We now enter queries and likes and itineraries into a networked machine that continues to learn more about us and people like us. Soon the Internet of Things will be established, and the machine will escape its casing and live among us, so quiet, not even making a hum, that we’ll barely notice it. Driverless car technology will mature and we’ll be sitting inside a computer which will be inside another computer. In our pockets will be more computers. They’ll all be measuring and tracking, tabulating, taking a pulse, all the time, not just following us but guiding us. The data will be worthwhile, will help us achieve a safer and, in some ways, saner world, but it will be almost impossible to opt out, to be left alone. We’ll be a known quantity. It will seem like progress.

The opening of “How Self-Driving Cars Will Threaten Privacy,” a wonderfully lucid Atlantic essay by Adrienne LaFrance, which opines that the “price of convenience [will be] surveillance”:

Allow me to join you, if I may, on your morning commute sometime in the indeterminate future.

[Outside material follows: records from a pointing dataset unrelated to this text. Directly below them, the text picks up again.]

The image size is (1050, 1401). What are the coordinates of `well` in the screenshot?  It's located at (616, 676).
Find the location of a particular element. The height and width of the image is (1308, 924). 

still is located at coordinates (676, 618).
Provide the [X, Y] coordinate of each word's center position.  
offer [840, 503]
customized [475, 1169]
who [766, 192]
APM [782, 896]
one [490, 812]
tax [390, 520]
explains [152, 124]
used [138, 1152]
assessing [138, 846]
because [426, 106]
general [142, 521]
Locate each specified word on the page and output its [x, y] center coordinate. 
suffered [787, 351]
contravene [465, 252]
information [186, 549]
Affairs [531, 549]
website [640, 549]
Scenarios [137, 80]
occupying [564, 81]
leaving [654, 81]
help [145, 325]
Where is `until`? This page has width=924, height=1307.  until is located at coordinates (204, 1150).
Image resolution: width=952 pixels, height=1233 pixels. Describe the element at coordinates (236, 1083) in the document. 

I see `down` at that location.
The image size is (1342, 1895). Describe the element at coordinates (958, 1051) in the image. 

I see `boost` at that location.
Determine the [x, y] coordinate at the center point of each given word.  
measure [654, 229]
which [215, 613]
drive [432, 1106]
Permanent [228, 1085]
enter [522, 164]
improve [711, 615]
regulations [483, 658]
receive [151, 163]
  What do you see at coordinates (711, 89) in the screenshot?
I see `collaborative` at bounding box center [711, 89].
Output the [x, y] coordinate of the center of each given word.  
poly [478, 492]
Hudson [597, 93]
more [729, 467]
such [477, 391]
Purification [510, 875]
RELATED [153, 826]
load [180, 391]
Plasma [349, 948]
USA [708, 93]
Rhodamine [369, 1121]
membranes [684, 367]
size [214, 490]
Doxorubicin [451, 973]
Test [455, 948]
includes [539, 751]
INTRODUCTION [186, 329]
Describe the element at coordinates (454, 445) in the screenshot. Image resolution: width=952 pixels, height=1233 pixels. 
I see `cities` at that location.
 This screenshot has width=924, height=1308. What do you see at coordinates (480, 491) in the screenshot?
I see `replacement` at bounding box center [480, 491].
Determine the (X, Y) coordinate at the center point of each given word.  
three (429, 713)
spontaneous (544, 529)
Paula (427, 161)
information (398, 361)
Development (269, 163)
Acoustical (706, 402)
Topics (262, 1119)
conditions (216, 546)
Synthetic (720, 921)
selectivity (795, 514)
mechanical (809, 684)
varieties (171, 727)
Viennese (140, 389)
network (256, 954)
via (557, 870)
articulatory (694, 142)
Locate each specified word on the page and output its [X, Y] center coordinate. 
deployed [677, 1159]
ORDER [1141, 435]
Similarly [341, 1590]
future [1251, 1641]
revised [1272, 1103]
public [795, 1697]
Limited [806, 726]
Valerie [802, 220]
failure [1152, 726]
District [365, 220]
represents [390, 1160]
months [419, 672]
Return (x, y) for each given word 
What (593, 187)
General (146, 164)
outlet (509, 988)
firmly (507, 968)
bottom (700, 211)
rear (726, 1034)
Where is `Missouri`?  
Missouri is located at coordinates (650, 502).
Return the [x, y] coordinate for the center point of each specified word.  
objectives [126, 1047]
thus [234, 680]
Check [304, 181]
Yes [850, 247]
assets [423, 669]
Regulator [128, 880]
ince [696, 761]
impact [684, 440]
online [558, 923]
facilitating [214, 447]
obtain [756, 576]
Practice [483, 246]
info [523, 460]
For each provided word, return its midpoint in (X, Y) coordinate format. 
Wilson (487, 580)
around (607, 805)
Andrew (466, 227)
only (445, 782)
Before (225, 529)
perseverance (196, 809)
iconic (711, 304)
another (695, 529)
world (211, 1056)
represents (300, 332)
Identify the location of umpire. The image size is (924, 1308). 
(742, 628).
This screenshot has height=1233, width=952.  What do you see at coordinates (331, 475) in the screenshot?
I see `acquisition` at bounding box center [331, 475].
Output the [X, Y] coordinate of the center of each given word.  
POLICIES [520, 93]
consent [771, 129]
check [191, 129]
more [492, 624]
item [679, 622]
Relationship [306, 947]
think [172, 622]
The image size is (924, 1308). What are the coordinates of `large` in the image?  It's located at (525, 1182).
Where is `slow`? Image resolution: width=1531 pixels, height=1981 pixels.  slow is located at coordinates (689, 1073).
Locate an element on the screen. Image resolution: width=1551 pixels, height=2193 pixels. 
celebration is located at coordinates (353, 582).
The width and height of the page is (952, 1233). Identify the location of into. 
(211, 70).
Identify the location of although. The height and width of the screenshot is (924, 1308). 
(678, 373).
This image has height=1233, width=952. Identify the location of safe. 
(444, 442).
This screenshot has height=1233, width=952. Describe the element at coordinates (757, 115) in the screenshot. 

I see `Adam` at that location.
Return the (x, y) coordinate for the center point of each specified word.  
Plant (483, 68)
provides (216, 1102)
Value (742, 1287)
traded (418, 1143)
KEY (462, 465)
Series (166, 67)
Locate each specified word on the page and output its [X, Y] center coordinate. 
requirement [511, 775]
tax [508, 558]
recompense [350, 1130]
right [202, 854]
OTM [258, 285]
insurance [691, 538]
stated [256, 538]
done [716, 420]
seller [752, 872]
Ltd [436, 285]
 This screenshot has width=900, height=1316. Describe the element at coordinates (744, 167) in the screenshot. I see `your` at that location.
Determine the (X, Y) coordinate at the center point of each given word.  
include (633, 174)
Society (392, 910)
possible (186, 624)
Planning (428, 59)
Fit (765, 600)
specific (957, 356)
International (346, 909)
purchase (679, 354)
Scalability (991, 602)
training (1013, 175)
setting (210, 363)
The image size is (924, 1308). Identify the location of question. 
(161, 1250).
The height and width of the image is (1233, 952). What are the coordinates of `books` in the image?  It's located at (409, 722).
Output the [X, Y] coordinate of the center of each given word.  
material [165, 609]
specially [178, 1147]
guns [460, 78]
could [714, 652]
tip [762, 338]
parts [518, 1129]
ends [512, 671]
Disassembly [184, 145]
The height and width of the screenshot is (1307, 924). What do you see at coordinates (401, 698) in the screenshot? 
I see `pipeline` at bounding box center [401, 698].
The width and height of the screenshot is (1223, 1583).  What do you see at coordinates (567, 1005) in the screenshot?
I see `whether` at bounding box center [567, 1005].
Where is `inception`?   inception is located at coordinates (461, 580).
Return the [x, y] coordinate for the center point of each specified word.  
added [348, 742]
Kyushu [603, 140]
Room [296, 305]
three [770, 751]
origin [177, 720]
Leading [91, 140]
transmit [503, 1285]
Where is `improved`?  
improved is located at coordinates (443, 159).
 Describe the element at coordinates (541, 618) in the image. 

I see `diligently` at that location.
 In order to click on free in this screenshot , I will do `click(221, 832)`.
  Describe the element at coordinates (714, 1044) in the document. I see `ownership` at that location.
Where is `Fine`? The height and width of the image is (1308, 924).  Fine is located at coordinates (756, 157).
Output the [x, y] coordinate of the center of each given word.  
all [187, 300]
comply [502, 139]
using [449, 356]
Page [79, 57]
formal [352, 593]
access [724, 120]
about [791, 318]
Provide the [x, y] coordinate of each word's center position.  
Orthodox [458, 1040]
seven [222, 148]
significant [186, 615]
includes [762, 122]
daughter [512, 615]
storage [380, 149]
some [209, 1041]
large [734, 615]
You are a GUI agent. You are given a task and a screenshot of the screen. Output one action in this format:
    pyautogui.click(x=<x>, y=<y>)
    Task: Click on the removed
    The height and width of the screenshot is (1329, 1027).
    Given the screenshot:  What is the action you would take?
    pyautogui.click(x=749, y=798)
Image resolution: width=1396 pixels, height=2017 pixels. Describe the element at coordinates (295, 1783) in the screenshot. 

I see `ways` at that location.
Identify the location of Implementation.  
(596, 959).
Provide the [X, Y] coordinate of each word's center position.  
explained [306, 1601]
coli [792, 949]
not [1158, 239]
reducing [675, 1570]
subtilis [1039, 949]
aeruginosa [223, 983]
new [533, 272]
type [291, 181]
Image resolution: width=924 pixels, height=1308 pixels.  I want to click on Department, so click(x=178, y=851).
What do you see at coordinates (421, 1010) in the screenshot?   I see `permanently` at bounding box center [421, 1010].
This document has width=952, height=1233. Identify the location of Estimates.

Here we are, stepping off the curb and into the backseat of a vehicle. As you close the car door behind you, the address of your office—our destination—automatically appears on a screen embedded in the back of a leather panel in front of you. “Good morning,” says the car’s humanoid voice, greeting you by name before turning on NPR for you like it does each day.

You decide you’d like a cup of coffee, and you tell the vehicle so. “Peet’s coffee, half-a-mile away,” it confirms. Peet’s, as it turns out, is a few doors down from Suds Cleaners. The car suggests you pick up your dry cleaning while you’re in the neighborhood. “After work instead,” you say. The car tweaks your evening travel itinerary accordingly.

As we run into Peet’s to grab coffee, the car circles the block. Then, we’re back in the vehicle, en route to your office once again. There’s a lunch special coming up at the vegetarian place you like, the car tells you as we pass the restaurant. With your approval, it makes a reservation for Friday. We ride by a grocery store and a list of sale items appears on the screen. With a few taps, you’ve added them to your existing grocery list. The car is scheduled to pick up and deliver your order this evening.

We’re less than a mile from your office now. Just like every morning, your schedule for the morning—a conference call at 10 a.m., a meeting at 11 a.m.—appears on the screen, along with a reminder that today is a colleague’s birthday.

This is the age of self-driving cars, an era when much of the minutiae of daily life is relegated to a machine. Your commute was pleasant, relaxing, and efficient. Along with promising unprecedented safety on public roadways, driverless cars could make our lives a lot easier—freeing up people’s time and attention to focus on other matters while they’re moving from one place to the next.